WHAT YOU SHOULD DO: Check every line of the entries below for "Hesaplama", and copy the lines that have it.
════════
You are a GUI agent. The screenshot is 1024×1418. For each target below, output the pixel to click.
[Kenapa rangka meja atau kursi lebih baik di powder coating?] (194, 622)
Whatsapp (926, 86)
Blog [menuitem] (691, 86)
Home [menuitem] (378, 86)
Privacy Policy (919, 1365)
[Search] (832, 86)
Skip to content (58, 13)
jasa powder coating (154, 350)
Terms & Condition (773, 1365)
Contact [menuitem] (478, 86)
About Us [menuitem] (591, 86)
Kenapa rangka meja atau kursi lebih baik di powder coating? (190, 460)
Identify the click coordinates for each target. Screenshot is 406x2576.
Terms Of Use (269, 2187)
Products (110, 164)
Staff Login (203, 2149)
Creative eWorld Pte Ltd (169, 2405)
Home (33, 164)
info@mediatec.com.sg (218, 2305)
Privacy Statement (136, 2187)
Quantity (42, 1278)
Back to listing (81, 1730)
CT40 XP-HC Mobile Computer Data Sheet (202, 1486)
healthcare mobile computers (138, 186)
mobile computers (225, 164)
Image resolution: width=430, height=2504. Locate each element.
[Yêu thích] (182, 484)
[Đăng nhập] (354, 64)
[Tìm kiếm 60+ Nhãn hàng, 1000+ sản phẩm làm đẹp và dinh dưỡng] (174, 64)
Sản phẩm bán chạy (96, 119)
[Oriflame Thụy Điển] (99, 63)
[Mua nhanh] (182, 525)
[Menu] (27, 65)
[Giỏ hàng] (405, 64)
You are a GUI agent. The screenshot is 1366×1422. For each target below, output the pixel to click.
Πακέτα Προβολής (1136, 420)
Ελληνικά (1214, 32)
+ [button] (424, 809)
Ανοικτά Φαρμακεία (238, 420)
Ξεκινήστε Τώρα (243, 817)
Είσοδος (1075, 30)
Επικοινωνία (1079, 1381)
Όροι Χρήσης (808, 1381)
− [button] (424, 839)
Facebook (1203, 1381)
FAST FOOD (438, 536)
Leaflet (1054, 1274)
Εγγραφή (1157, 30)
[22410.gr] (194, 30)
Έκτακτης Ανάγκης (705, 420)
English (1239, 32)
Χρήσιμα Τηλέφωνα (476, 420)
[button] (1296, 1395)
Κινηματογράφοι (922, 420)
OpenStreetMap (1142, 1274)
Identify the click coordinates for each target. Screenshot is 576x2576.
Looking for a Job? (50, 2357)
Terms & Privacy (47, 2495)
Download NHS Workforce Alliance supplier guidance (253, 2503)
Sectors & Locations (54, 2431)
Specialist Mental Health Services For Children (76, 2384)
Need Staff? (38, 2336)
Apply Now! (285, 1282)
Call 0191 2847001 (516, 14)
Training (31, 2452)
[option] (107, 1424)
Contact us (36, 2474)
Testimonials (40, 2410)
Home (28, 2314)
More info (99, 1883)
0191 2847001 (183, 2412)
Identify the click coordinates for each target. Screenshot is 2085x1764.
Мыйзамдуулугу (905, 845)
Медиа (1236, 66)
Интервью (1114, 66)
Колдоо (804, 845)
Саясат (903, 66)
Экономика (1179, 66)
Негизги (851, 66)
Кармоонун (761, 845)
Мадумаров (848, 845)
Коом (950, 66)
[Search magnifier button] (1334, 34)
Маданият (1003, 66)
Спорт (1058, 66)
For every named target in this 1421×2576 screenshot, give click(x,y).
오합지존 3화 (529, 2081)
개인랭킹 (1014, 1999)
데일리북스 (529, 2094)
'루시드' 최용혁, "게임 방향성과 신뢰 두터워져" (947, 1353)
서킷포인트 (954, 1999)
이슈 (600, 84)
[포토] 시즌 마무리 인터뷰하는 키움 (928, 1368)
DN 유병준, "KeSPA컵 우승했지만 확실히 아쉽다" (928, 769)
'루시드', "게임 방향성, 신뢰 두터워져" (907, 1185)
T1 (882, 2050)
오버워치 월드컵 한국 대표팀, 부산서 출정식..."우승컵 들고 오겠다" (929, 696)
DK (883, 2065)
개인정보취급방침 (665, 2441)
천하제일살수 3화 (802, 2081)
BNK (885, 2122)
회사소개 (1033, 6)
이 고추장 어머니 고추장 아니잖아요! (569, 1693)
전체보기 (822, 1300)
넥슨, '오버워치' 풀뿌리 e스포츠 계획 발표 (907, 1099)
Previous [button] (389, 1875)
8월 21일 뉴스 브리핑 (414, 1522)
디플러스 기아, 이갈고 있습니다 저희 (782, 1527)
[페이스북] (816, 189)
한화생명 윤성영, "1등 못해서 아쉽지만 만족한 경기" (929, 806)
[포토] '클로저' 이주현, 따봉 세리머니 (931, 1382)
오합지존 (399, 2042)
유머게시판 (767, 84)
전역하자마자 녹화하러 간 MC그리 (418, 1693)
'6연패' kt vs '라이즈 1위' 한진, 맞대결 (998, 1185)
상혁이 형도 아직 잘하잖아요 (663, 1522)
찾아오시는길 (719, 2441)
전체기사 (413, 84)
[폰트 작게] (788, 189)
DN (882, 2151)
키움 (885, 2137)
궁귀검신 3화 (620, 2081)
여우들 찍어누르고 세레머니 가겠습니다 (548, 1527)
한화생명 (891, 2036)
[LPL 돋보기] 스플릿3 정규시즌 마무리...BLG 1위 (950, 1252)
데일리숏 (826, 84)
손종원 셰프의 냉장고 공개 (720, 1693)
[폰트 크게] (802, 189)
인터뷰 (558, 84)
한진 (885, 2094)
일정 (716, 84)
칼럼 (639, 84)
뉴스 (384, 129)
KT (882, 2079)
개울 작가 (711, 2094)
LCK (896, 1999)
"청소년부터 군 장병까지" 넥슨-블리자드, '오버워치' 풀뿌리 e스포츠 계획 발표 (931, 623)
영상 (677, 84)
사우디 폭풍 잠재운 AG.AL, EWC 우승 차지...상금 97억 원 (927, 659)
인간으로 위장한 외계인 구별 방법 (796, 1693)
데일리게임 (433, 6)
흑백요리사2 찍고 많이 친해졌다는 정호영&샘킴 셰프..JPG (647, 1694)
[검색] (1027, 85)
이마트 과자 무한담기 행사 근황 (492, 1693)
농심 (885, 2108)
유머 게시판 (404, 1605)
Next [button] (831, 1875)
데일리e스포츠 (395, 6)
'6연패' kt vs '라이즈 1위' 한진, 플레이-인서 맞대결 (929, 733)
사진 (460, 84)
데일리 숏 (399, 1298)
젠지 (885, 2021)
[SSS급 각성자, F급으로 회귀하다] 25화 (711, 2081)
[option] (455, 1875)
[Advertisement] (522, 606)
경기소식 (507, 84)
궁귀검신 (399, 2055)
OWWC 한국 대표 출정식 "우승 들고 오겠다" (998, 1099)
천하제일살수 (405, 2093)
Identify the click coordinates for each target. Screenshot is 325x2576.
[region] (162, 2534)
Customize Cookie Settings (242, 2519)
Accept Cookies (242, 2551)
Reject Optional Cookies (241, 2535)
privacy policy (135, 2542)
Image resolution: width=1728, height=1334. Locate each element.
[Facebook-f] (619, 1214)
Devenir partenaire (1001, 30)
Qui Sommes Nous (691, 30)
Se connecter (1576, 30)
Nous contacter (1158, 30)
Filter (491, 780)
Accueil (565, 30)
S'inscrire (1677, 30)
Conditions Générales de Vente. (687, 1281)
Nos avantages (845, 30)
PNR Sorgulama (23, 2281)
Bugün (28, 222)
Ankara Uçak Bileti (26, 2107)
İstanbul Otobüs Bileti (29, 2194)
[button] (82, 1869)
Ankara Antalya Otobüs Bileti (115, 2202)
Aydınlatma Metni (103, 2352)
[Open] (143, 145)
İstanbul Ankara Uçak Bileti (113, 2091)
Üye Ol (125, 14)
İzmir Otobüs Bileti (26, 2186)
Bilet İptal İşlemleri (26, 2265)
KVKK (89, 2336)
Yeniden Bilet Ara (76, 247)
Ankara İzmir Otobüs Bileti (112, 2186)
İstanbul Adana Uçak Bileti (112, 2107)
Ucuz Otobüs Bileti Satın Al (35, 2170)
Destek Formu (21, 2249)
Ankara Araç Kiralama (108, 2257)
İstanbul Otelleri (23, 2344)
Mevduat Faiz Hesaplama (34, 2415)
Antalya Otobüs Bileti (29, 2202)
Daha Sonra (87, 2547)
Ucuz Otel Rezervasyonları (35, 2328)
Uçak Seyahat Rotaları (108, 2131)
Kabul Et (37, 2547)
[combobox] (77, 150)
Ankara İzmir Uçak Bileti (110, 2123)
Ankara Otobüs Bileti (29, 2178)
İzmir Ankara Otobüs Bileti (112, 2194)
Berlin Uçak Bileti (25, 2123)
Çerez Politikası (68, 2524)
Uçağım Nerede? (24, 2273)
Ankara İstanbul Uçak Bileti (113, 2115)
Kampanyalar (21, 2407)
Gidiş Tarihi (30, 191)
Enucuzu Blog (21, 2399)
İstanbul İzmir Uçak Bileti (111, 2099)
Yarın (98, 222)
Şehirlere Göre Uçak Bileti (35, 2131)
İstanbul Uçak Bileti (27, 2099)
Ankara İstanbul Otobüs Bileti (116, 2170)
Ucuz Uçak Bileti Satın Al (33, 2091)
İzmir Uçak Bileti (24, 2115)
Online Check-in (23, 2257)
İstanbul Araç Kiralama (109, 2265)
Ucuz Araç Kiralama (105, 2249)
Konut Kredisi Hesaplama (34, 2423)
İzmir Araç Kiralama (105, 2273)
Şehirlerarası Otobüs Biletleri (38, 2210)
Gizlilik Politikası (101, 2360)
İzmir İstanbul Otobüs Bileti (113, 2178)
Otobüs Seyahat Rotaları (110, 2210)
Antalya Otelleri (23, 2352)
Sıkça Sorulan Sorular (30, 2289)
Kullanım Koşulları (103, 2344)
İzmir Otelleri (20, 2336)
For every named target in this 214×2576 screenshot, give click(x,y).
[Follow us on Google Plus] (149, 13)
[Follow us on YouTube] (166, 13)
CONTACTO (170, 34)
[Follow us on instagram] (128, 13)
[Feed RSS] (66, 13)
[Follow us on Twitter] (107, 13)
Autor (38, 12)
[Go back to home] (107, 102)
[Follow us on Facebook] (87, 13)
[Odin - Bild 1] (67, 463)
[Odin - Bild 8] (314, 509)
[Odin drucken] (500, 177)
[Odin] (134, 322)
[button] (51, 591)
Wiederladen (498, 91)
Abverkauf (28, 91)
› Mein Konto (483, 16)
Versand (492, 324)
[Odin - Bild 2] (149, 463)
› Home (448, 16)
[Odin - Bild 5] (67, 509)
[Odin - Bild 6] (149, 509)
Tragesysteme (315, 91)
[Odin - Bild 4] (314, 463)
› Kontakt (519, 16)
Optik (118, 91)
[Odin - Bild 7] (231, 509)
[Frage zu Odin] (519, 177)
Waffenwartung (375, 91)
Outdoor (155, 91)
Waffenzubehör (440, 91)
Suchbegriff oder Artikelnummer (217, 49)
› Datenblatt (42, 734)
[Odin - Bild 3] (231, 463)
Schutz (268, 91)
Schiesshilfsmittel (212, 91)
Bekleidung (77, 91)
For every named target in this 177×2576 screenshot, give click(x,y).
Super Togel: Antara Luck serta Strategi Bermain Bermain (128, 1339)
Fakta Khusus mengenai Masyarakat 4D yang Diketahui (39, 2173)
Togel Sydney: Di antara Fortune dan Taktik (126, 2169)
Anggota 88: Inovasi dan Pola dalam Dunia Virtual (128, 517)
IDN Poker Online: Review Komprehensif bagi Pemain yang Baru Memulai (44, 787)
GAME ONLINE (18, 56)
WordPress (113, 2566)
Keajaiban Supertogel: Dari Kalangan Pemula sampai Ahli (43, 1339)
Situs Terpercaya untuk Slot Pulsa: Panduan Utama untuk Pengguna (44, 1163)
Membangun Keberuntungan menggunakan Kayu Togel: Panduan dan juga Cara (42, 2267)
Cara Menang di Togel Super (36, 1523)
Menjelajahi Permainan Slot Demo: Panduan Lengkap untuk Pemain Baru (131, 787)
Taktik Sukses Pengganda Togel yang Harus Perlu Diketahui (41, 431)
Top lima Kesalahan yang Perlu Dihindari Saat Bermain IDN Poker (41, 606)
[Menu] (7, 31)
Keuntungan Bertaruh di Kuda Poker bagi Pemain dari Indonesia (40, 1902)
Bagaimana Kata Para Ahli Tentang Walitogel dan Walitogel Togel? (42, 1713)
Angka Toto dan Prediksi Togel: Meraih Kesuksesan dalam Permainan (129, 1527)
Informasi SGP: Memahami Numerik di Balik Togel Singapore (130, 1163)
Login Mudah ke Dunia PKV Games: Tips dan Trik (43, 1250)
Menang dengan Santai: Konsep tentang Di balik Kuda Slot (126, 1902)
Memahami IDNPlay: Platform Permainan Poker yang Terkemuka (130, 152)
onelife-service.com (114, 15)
════════
TASK RESPONSE:
Mevduat Faiz Hesaplama (34, 2415)
Konut Kredisi Hesaplama (34, 2423)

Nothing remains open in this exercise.